* **COMPITI DA SVOLGERE**:
(1) Trascrivi dal testo sul pronto soccorso tutto ciò che va da "Si parla tanto" giù fino a "le 3 del pomeriggio.".
(2) Elenca tutti i verbi al gerundio presenti nel testo sul pronto soccorso.
(3) Secondo il testo sul pronto soccorso, perché all'entrata bisogna far prelevare il proprio numero di targa?
-------- TESTO MOSTRATO --------
Soccorso… pronto?

Si parla tanto di cattiva organizzazione dell’ambito sanitario in Sicilia. Ma sono le solite chiacchiere disilluse di chi assiste all’assenza di cambiamenti positivi nella nostra città, o c’è effettivamente l’esigenza di lamentarsi e chiedere di più ai servizi che lo Stato dovrebbe offrirci?

 

Giorno qualunque. Sono le 3 del pomeriggio.

Una brutta caduta dal motorino mi costringe ad andare al Pronto Soccorso. Mi dirigo quindi verso il Cannizzaro, imboccando proprio l’entrata riservata al Pronto Soccorso e imbattendomi nel “cerbero” che vi fa da guardiano: per poter accedere bisogna far prelevare il proprio numero di targa onde evitare che si sfrutti questa entrata ‘secondaria’ per raggiungere più facilmente anche altri reparti. Fin qui tutto regolare.
I problemi però, iniziano subito dopo. Sebbene infatti lo spazio riservato alla struttura ospedaliera sia notevolmente ampio, i posti-auto adibiti a parcheggio sono indubbiamente inferiori a quelli che occorrerebbero considerando la grande affluenza a questa sezione dell’ospedale.
-------- DATI DI ORIGINE --------
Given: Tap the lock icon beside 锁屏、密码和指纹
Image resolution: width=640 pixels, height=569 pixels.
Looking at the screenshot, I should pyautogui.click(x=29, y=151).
--------
* **RISPOSTE FORNITE**:
(1)
Si parla tanto di cattiva organizzazione dell’ambito sanitario in Sicilia. Ma sono le solite chiacchiere disilluse di chi assiste all’assenza di cambiamenti positivi nella nostra città, o c’è effettivamente l’esigenza di lamentarsi e chiedere di più ai servizi che lo Stato dovrebbe offrirci?

 

Giorno qualunque. Sono le 3 del pomeriggio.

(2)
imboccando
imbattendomi
considerando

(3) Per evitare che si sfrutti quell'entrata secondaria per raggiungere più facilmente anche altri reparti.